What is an intra-operative monitoring system?

Dr. Mermelstein: Intra-operative spinal cord monitoring (IOM) has become the gold standard for monitoring the function of the spinal cord during scoliosis correction surgery. Over the last ten years, the motor and sensory function of the spinal cord can be continuously monitored in real time during the surgery. Electrodes are placed on the patient’s skull and in various muscles in the abdomen and legs. Impulses are sent to the brain and recorded in the muscles and vice versa. Any intra-operative maneuvers or corrections that may impair spinal cord function can be reversed in a timely fashion, thereby, minimizing post-operative deficits. Prior to the advent of IOM, a “wake-up test” was performed after the correction maneuvers and before the wound was closed. The patient was woken up while still on their stomachs during the surgery. If they had trouble moving their feet and legs, a spinal cord injury may be detected.

What are some things that you might recommend a child do prior to surgery to help get the best result?

Dr. Mermelstein: There are many things to do to prepare. Individually, each patient should be in as good physical shape as possible. Maximizing cardiovascular endurance will help in recovery and help minimize pulmonary complications. Skin hygiene is important (an issue in many adolescents). If acne is an issue in the surgical area, this needs to be addressed. Making sure the house is configured for easier recovery is important (make sure everything is on one level, if possible).

 

Recovery

While in the hospital, how will a parent be able to assess if their child’s pain is being managed effectively?

Dr. Mermelstein: The patient should be able to roll from side to side and be able to get out of bed without a severe amount of pain. Pain cannot be completely eliminated, nor should this be the goal. If a patient is over-medicated, they will be overly sedated, and unable to participate in physical therapy and walking.

How soon after a child’s spinal surgery do you recommend getting out of bed?

Dr. Mermelstein: The next day.

When do you allow your patients to return to gym/sport activities after spinal fusion surgery?

Dr. Mermelstein: Full healing from scoliosis surgery requires full healing of a spinal fusion.
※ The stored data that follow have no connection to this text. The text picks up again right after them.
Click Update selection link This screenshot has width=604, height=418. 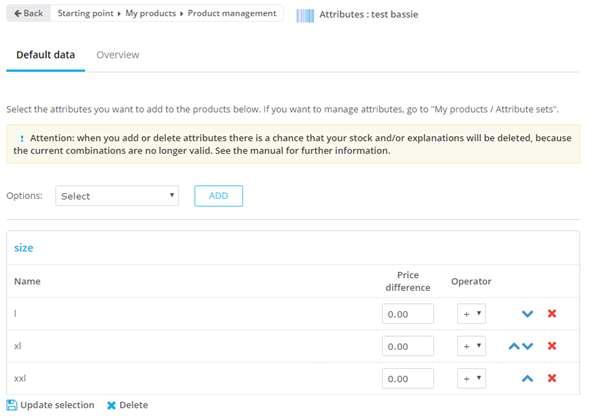[50, 405]
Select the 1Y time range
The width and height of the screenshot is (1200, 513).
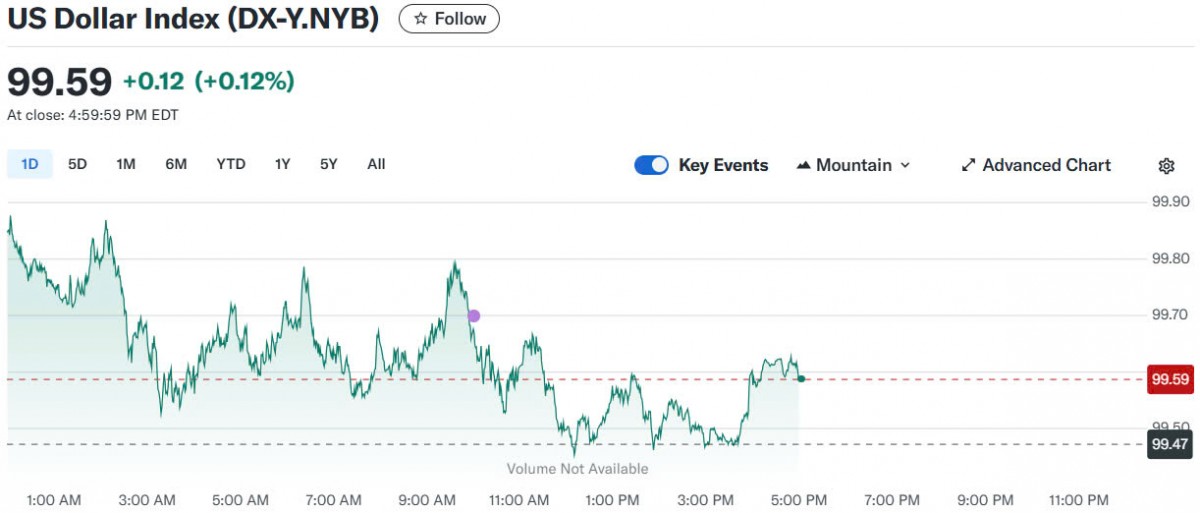[x=283, y=164]
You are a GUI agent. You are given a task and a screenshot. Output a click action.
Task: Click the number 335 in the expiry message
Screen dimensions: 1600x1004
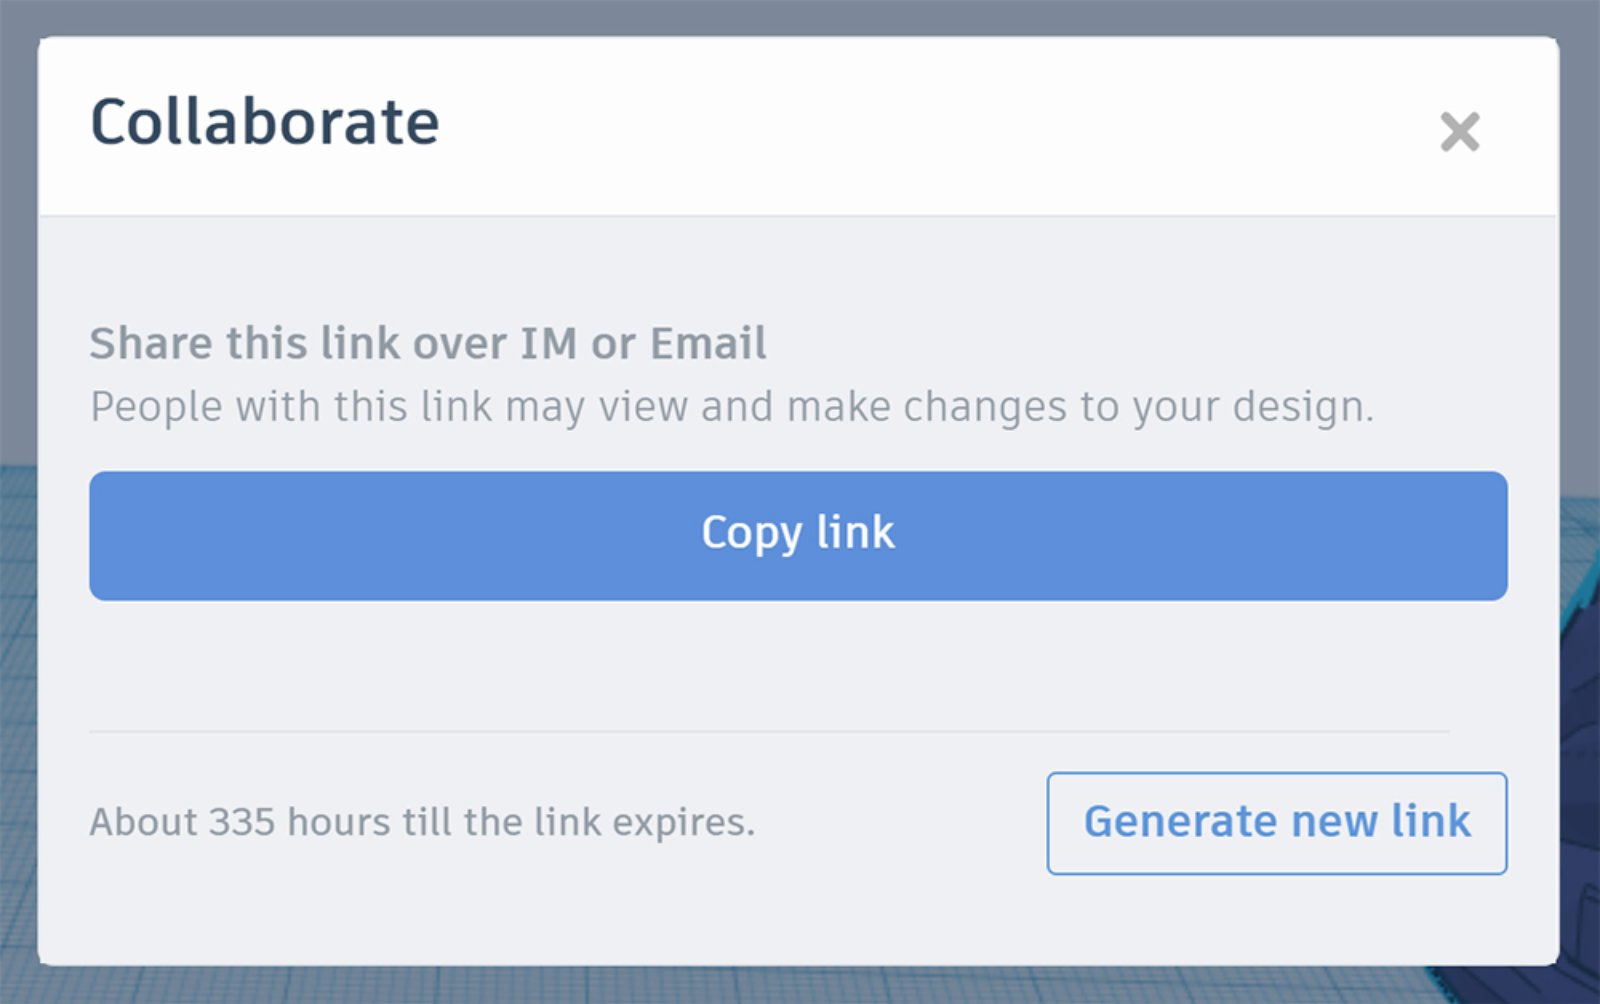pos(241,822)
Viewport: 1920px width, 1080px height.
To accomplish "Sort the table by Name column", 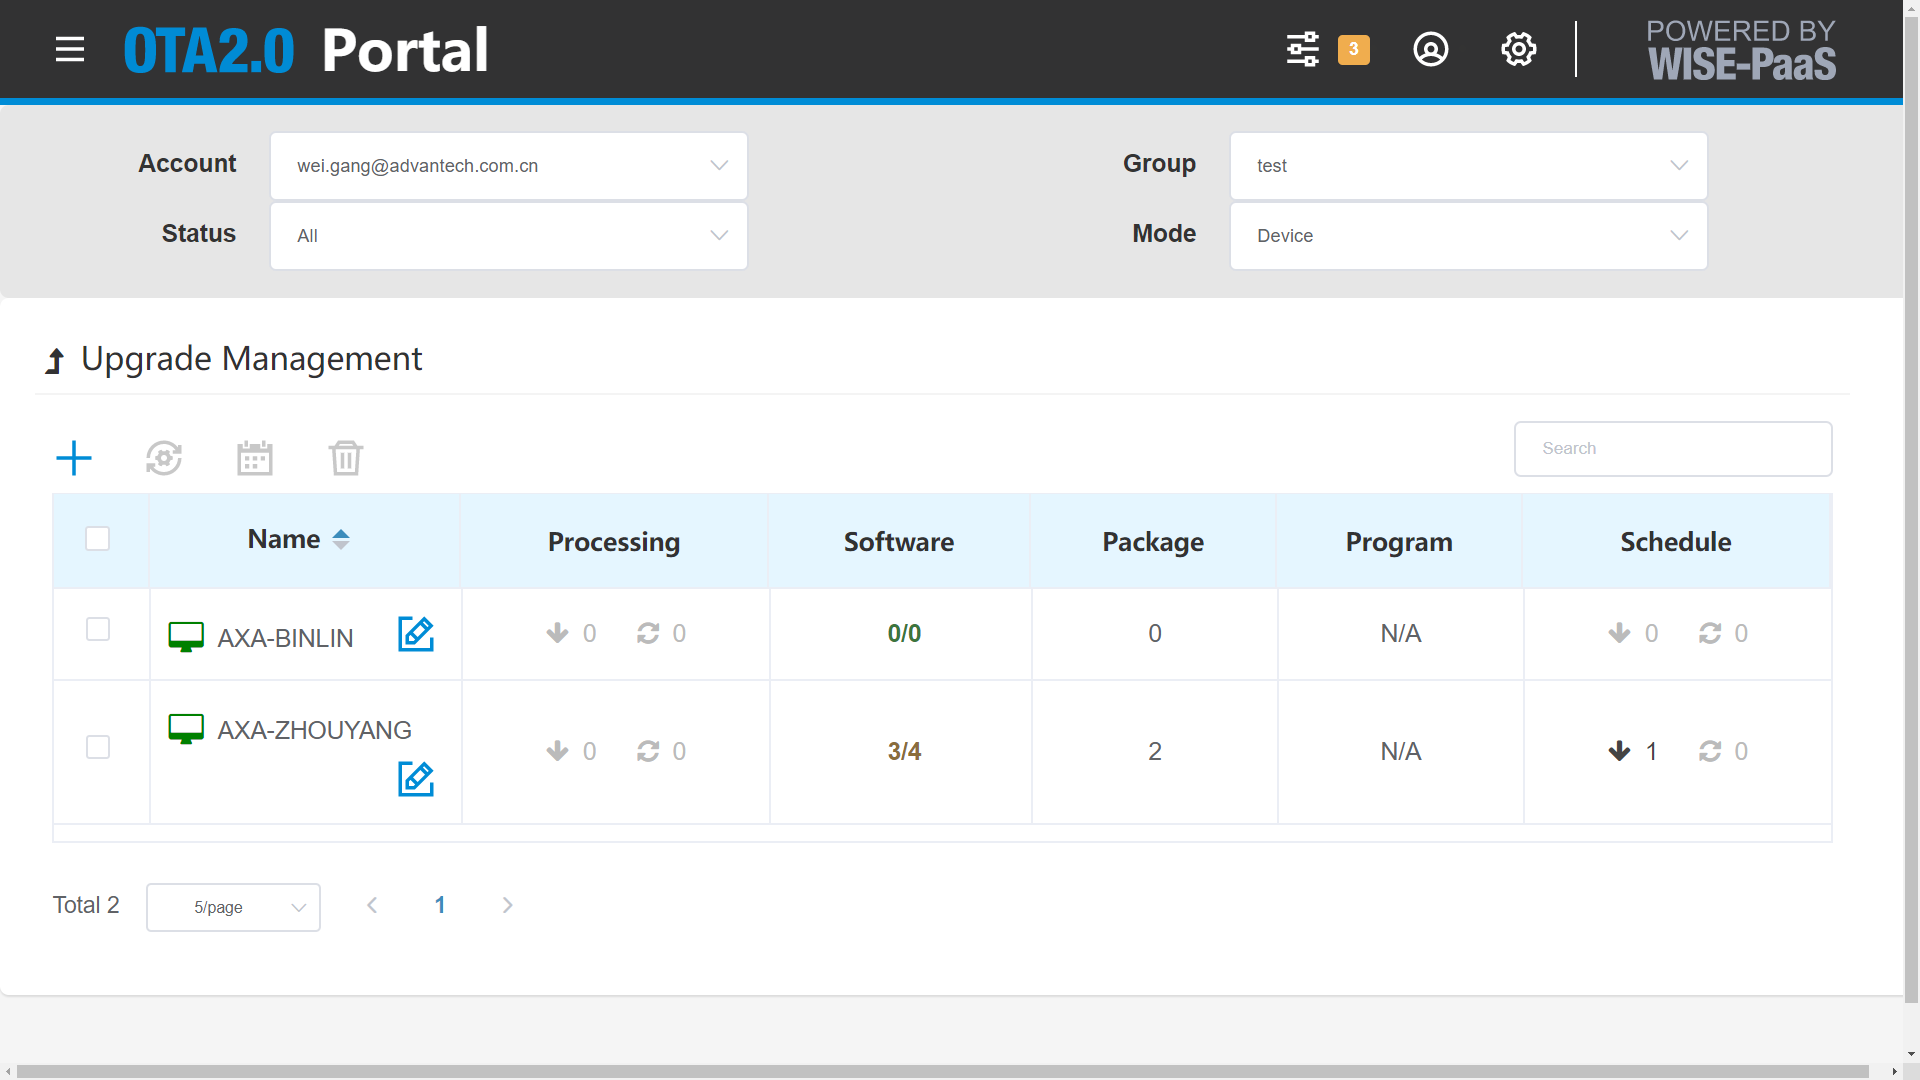I will 300,540.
Typically, this takes at least 4-6 months, sometimes longer.  It also depends on the amount of surgery (how long a fusion) the patient had as well as the type of sport. For any impact activity or activities requiring twisting and lifting, I prefer to wait at least 9 months before clearing for activity.

Long term, are there any activities that could cause pain after spinal fusion surgery? Running, tennis, golf, gymnastics, etc

Dr. Mermelstein: Generally, after a child has healed up 100% from surgery, most activities should be pain free. If a child has a significant amount of lumbar spine fused, she may feel stiff or restricted in their mobility due to loss of motion in the lower back. Because of this, if a child has undergone a significant lumbar fusion, I counsel against activities such as gymnastics and certain types of dancing that require a significant range of motion.  Otherwise, I allow kids to go back to almost all types of sports except contact sports (eg. Football, rugby).